Work to complete:
a: In the passage on the Trip Metal festival, what was the amount of the matching grant that Nate Young received from the Knight Foundation?
b: Pick up the passage on the Trip Metal festival after its last sentence and keep writing.

Document excerpt:
Trip Metal, like the Sistine Chapel, was initially made possible through a grant. In 2013/14, Nate Young of Wolf Eyes got a $10,000 matching grant from the Knight Foundation to do a two day arts festival devoted to “electronic music in all its different forms: experimental, industrial, funk, punk, techno and more.” For the third year, the festival was largely funded by, Nate says, “private funding primarily from our good friends and musical collaborators Ethan and Gretchen Gonzales-Davidson” (Gretchen says, “The concept of Trip Metal is very near and dear to my heart – music for the people.”) and was scaled back to one day. It was again held at El Club, a venue that wasn’t even ready for operations when the first Trip Metal was proposed but, as club owner/organizer Graeme Flegenheimer says, “Nate brought this crazy idea to me… It was too good to pass up.” The other organizers of the festival are Gonzales - Davidson and Johnny "Inzane" Olson, best known as members of (the wildly sublime Kill Rock Stars band) Slumber Party and Wolf Eyes (and their much loved/loathed Instagram account… maybe more on that later or maybe not) respectively.

Rows from a data collection:
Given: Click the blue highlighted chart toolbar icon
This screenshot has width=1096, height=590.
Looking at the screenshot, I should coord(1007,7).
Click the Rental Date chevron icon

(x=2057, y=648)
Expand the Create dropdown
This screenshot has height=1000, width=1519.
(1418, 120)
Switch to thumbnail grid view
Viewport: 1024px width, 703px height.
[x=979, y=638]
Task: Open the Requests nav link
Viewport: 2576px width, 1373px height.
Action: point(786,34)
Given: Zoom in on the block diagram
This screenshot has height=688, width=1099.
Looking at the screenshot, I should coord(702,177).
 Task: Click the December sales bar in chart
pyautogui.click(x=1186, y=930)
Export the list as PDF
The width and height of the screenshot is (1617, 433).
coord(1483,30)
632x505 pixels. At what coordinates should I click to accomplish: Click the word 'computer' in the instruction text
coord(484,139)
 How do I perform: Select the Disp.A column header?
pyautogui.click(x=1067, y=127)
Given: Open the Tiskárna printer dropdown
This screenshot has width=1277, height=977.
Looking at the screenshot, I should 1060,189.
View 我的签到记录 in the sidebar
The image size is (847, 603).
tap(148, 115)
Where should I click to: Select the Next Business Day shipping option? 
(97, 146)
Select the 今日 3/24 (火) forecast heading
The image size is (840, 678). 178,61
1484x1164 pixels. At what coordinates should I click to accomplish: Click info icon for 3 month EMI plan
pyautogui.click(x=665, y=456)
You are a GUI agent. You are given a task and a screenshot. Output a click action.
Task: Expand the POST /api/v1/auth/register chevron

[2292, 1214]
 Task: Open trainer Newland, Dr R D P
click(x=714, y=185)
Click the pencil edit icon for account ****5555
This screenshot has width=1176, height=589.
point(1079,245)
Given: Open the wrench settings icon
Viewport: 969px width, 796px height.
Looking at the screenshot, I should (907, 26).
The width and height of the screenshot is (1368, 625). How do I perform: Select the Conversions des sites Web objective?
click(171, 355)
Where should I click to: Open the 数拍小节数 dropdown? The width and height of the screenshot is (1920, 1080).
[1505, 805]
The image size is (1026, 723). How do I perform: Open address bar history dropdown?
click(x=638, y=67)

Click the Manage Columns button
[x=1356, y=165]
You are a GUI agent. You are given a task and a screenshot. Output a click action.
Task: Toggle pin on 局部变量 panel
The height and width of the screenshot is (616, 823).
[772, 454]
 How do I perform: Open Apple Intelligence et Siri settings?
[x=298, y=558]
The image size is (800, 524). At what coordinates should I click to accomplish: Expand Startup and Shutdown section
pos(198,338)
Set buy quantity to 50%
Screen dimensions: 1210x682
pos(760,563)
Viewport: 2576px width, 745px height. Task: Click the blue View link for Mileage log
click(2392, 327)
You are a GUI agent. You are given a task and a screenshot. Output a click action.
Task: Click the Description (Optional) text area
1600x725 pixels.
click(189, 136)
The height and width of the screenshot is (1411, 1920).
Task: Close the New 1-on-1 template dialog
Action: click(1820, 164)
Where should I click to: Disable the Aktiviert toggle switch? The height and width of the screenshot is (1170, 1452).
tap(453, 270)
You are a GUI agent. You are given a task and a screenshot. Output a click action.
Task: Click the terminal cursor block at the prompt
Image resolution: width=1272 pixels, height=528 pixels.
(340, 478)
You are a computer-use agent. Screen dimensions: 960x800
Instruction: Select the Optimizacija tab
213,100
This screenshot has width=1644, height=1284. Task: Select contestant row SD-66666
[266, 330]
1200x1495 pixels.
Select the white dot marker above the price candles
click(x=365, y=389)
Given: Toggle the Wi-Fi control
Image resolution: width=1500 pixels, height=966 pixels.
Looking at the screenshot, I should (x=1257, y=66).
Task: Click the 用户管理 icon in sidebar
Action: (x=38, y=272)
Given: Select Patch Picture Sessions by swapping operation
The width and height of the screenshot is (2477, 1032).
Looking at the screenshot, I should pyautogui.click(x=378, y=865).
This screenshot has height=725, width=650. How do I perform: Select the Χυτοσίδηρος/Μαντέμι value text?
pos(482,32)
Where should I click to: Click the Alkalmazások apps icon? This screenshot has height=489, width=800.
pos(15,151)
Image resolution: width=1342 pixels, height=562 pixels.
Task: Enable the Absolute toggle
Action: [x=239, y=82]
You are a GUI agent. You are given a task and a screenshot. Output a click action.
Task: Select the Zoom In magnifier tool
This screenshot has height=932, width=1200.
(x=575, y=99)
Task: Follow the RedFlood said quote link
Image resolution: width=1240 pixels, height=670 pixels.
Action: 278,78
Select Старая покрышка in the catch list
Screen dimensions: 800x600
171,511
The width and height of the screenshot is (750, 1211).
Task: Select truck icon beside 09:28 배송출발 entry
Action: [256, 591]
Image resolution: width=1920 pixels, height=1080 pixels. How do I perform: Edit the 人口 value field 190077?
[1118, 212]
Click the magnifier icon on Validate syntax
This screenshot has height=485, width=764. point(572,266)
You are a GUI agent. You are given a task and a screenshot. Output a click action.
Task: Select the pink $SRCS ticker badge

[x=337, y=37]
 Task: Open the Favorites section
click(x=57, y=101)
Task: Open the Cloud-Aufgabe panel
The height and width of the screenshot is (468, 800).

Responses per task:
a: $10,000

b:
Universal Eyes. Photo by Doug Coombe.

For a more detailed explanation of the early Trip Metals, including an explanation of the name that I don’t have the emotional bandwidth to get into (like so many good or terrible things in this life, it was a joke until it wasn’t), please go to our own Colin Joyce’s detailed write-up of the first year.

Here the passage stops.